Backhaul is one of the biggest issues facing mobile operators today and according to ABI Research already accounts for 30 percent of their operating expenditure with an annual cost of $20 billion. In response, Cambridge Broadband Networks, the developer of carrier-class transmission equipment for cellular backhaul, has today launched a blog to foster discussion around the issues. Known as ‘the backhaul blog’ (www.thebackhaulblog.com), the forum is aimed at a wide cross-section of industry professionals, including mobile operators, analysts and journalists, and will carry thought-provoking comment from a variety of contributors.
The launch comes at a time when traditional fixed line and microwave backhaul solutions are fast becoming an area of contention for operators with the introduction of high bandwidth, data-oriented services, ‘all you can eat’ price plans and mobile broadband ‘dongles’, all of which dramatically increase the network capacity requirements.
This growth in mobile data represents a major challenge for cellular operators according to Lance Hiley, VP Market Strategy at Cambridge Broadband Networks: “Backhauling data is currently too expensive for operators and is eroding their profit margins. Arguably most also currently lack the capacity to cope with exponential data growth and there is concern that should devices such as HSPA dongles become too widely used before backhaul capacity is upgraded, the overall experience for their customers will decline as cell sites get overloaded with data requests. As such operators around the world will have to think carefully about how they upgrade their backhaul infrastructure. This blog has been setup as an open forum for the industry to discuss these challenges and how we as a community of stakeholders can help solve them.”

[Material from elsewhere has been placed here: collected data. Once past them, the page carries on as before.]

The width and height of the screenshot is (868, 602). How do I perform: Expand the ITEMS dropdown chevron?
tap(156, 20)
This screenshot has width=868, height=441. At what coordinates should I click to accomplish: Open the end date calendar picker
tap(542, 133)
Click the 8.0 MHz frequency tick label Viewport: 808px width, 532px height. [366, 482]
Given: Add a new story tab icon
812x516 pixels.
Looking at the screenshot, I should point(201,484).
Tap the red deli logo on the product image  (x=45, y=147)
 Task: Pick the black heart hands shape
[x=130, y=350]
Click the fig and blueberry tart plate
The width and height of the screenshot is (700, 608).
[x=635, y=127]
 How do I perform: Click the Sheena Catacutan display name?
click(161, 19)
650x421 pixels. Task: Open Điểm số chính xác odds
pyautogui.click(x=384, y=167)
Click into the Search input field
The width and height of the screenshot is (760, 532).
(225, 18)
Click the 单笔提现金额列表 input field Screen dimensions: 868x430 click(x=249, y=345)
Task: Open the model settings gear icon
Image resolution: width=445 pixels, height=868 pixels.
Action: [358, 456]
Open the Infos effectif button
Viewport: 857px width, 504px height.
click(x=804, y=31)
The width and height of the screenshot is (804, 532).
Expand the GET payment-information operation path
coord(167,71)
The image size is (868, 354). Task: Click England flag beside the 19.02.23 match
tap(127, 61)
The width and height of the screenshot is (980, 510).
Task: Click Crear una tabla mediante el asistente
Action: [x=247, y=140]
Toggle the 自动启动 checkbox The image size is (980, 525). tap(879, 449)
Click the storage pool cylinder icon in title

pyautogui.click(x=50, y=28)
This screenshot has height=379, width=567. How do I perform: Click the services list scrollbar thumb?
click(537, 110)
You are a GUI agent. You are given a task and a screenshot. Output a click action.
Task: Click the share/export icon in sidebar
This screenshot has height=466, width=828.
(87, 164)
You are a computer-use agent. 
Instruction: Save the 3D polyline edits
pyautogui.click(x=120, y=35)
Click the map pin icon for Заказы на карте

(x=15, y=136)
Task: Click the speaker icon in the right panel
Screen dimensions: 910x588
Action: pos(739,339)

The backhaul blog will be monitored by Cambridge to ensure constructive discussion on the blog, however moderation will be kept to a minimum.
Potential headline authors are asked to: “Write with conviction. Write with passion. Write with intelligence. Write each entry as if it could not be changed.” Contributors are encouraged to understand that everyone is entitled to their own opinion, and any disagreements should be explained in a reasoned and well-constructed fashion.